Dans la situation historique qui nous occupe présentement, c’est-à-dire dans la configuration d’un capitalisme néolibéral, la division du prolétariat autant que le rapprochement objectif des populations précarisées tendent à imposer une perception sociale où le fait même de parler de prolétariat semble être devenu purement insensé, la fin du prolétariat devenant l’un des lieux communs omniprésents de la gauche contemporaine et de son intelligentsia :
Si l’existence même du prolétariat s’inaugure dans sa lutte contre la bourgeoisie, alors le jour où cette lutte s’affaisse pour se réduire à une (courte) série de conflits corporatistes et épars, il n’y a plus de prolétariat. Mais alors, que reste-t-il ? Quelque chose comme un monde de cauchemar pour tout véritable démocrate. D’un côté, une classe dominante qui devient ou redevient seul sujet de l’Histoire, et donc en sécession plus ou moins complète avec le reste de la société. Et de l’autre, […] une classe dominée qui « retombe hors du processus dialectique vivant », et finit par se dissoudre entre ses deux (non-)classes frontières : d’un côté, le Lumpenproletariat, c’est-à-dire le sous-prolétariat ou « prolétariat en lambeaux » constitué des plus basses couches sociales, désorganisées, individualisées, sans conscience de classe, et donc au service du plus offrant ; de l’autre côté, les blancs-manteaux du prolétariat, la petite-bourgeoisie ou le prolétariat embourgeoisé, alliages contre nature de fonctionnaires et de petits-boutiquiers, de petits calculateurs aux intérêts « sordides » et de « rêveurs de l’absolu » (c’est à chaque fois Marx qui parle). Autrement dit, s’il n’y a plus de prolétariat, il n’y a plus, d’un côté, que des acheteurs et, de l’autre, à la fois des individus achetables (la « racaille », suivant la traduction actuelle et signifiante de Lumpen) et des individus achetés (les fonctionnaires, les clercs, les petits commerçants et artisans). [15]

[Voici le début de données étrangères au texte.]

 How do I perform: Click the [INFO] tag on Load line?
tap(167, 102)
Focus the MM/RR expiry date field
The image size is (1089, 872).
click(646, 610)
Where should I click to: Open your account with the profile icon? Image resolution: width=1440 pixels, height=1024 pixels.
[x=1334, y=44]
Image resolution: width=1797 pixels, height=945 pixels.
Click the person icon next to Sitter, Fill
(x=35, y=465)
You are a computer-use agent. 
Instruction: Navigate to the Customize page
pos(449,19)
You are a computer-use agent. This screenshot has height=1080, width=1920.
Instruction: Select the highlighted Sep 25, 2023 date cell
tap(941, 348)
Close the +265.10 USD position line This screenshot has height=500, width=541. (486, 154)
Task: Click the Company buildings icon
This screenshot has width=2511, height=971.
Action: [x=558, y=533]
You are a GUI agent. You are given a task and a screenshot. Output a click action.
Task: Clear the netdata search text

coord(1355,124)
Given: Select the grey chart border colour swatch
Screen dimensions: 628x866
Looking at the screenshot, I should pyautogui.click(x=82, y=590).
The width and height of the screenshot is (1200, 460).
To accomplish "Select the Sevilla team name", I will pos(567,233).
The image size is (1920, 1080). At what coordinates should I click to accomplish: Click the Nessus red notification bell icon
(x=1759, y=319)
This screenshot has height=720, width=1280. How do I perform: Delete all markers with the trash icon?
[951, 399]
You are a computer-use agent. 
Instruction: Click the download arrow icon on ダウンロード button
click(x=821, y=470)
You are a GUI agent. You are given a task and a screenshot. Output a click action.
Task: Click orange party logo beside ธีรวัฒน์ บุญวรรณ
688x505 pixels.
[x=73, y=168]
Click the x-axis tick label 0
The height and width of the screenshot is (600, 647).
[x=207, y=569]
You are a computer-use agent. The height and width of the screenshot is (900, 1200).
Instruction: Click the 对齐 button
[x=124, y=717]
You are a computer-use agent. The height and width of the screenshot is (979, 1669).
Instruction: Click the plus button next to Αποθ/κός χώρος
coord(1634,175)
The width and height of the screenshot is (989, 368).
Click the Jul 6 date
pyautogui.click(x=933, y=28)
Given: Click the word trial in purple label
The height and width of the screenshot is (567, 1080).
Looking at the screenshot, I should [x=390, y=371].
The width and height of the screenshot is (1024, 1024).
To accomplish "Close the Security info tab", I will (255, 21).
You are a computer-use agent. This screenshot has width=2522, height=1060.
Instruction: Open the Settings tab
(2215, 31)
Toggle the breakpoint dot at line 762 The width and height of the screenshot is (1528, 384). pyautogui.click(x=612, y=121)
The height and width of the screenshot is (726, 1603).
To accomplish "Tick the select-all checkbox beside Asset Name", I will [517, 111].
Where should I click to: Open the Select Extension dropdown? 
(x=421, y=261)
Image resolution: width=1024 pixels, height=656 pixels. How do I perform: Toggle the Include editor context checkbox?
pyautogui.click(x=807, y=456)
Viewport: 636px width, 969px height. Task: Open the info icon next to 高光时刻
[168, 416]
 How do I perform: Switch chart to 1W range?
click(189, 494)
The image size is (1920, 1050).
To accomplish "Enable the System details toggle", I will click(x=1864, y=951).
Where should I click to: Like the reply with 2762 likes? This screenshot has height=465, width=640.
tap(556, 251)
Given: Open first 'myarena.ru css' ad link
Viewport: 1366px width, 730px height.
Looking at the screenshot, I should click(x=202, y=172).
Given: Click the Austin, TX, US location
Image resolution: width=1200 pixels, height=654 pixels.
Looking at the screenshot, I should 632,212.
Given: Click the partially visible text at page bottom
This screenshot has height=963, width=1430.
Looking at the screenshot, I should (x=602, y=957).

Qu’est-ce à dire sinon que reviennent ici les difficultés que nous énoncions en introduction concernant le procédé par lequel, définissant son altérité politique comme « potentiel appropriable et mobilisable », l’intellectuel-militant de gauche se condamne souvent à la manquer ? Précisément parce qu’il ne perçoit de l’autre (ici le SDF) que ce qui peut résonner par lui-même et à partir de ce qu’il possède en propre : la conscience de classe, la légitimité de lutte, les principes moraux, l’hygiène de corps comme de vie, la supériorité, la capacité. L’altérité du militant/intellectuel de gauche, quand elle n’est pas celle du plus dominant que lui mais celle des pauvres non-mobilisés, n’est plus un ensemble humain autonome mais, souvent, une masse « achetable » que seul un processus éducatif long – un retour à la dignité – permettrait d’élever au niveau de la conscience critique de classe (et donc, au niveau d’une mobilisation légitime). Ce mépris social, transcendantal en ce qu’il touche aux conditions de possibilité même du rapport de classes, nous semble s’intégrer dans ce que le capitalisme néolibéral lui-même produit comme mode de subjectivation spécifique, imposant une perméabilité sociale strictement construite sur l’expérience différenciée d’un spectre de précarité qui distribue l’humanité sur un continuum s’étendant depuis la quasi-animalité, celle des grands précaires qui survivent, aux seuls sujets de l’Histoire que sont les vrais « dominants », c’est-à-dire aux détenteurs du grand capital qui, au sein du même monde, hyper-vivent[16].
Sortir de ce prisme subjectif spécifique (pouvoir voir et comprendre le SDF comme non incapable et comme non réduit à sa pure exclusion) est une opération qui repose sur un dessaisissement[17] permettant à la gauche d’empêcher sa forclusion[18]: en d’autres termes, permettant de lui empêcher les conséquences néfastes de son autosatisfaction narcissique en renouant avec quelque chose de capable de lui résister, même symboliquement. Cette entreprise de dessaisissement subjectif par le changement de regard sur l’extrême marginalité et ses modes de vie et de résistances propres fut, notamment, l’objet d’une œuvre majeure de Georges Orwell : Dans la dèche à Londres et à Paris. Y détaillant avec précision la vie de vagabondage dans le début des années 1930 en Angleterre et en France, l’auteur consigne – outre une description remarquable de toutes les stratégies du quotidien qu’ont à élaborer les personnes réduites à l’indigence et maintenues par les lois dans cet état – un ensemble de réflexions sur la critique nécessaire pour comprendre ce que montrent et font les sans-abris. Cette critique, précisément, s’ancre dans l’effort que seule rend possible l’expérience de la grande pauvreté : celui de sortir du mythe leur attribuant une fracture subjective insaisissable car trop profonde. Autrement dit, il s’agit de se rendre capable de suspendre le doute fondamental et ontologique sur la capacité des SDF (doute faisant donc de tout sans-abris un pur incapable).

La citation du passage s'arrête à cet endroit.